(TASK INPUTS)

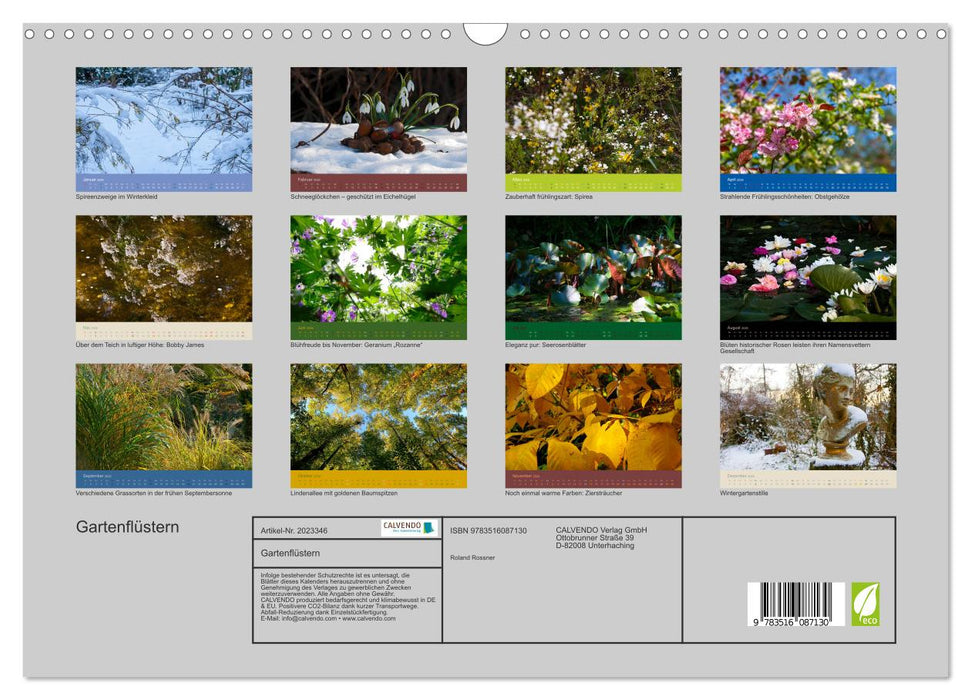Image resolution: width=971 pixels, height=700 pixels.
Task: Click the Roland Rossner author entry
Action: [473, 556]
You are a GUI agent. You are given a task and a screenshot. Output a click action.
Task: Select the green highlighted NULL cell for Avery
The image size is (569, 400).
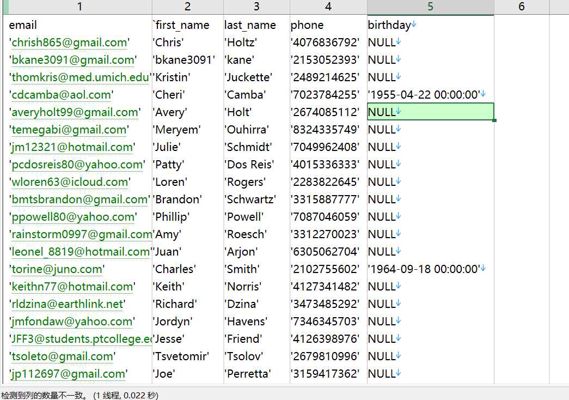point(430,112)
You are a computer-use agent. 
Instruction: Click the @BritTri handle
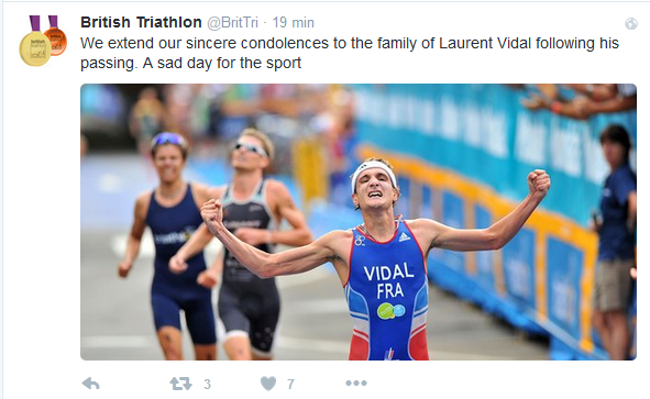pos(233,22)
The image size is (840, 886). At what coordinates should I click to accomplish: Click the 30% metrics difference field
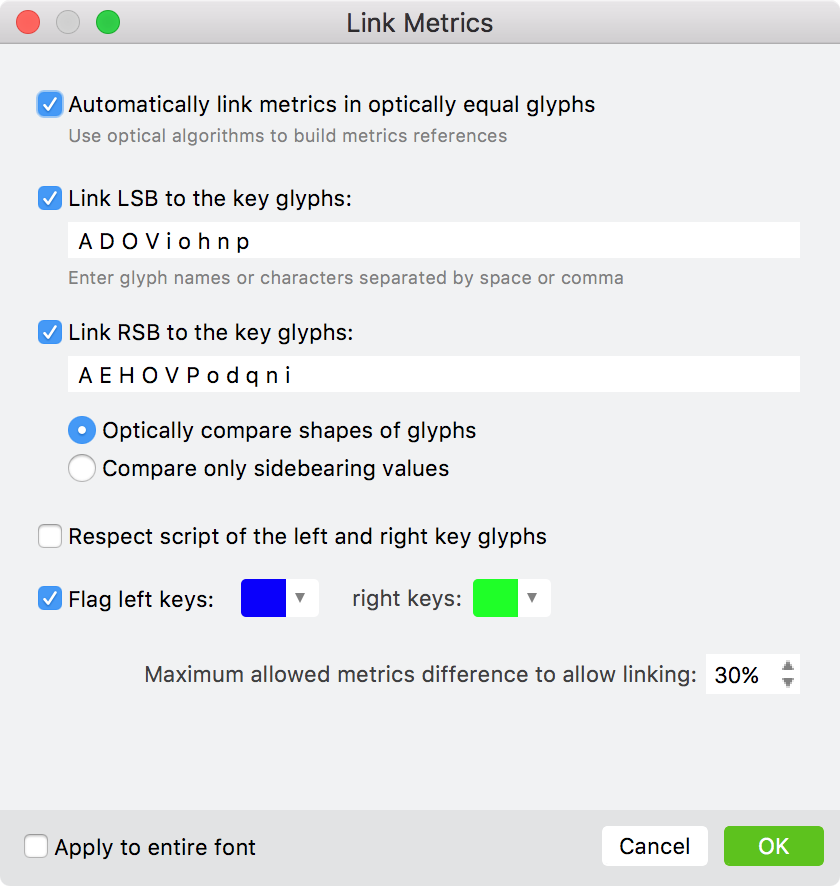click(738, 675)
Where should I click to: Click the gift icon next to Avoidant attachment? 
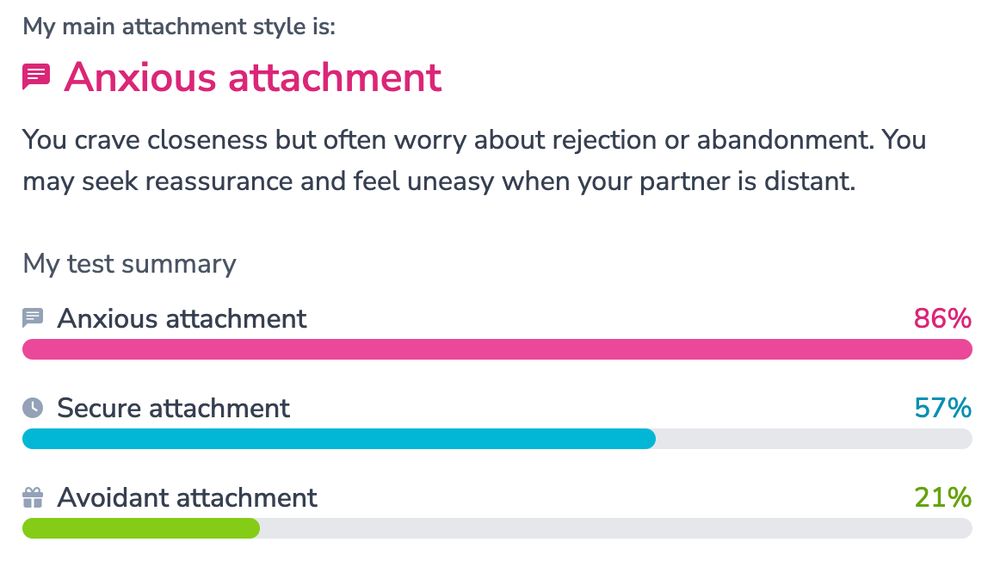click(x=33, y=498)
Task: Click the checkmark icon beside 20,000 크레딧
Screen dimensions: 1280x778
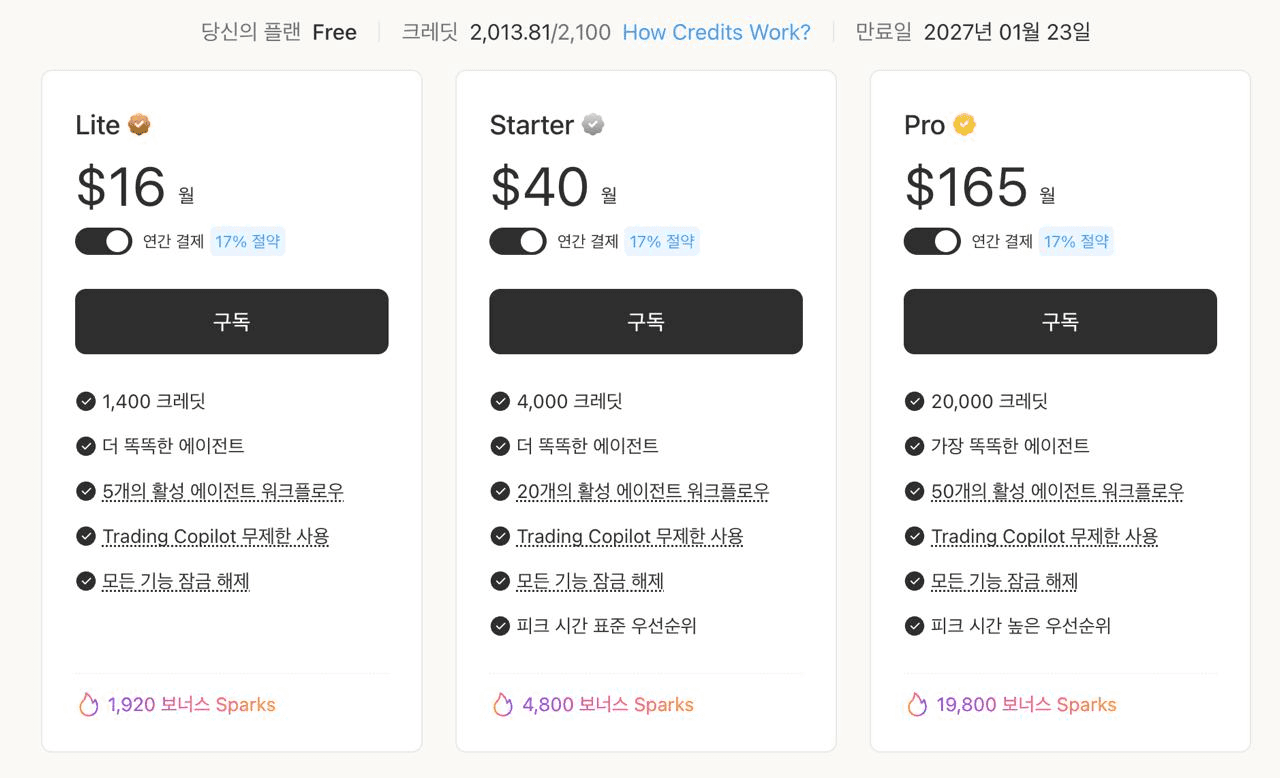Action: [x=914, y=401]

(End TASK INPUTS)

→ **HOW TO COMPLETE THIS TASK**
Pictures stay out of the copy. Reproduce exactly the lines from the one containing "You are a GUI" through the last line of the records above, both included.

→ **RESULT**
You are a GUI agent. You are given a task and a screenshot. Output a click action.
Task: Select the green highlighted NULL cell for Avery
The image size is (569, 400).
point(430,112)
You are a computer-use agent. 
Instruction: Click the @BritTri handle
pos(233,22)
The image size is (840, 886). At what coordinates should I click to accomplish: Click the 30% metrics difference field
click(738, 675)
Where should I click to: Click the gift icon next to Avoidant attachment? 
click(x=33, y=498)
Task: Click the checkmark icon beside 20,000 크레딧
Screen dimensions: 1280x778
Action: [x=914, y=401]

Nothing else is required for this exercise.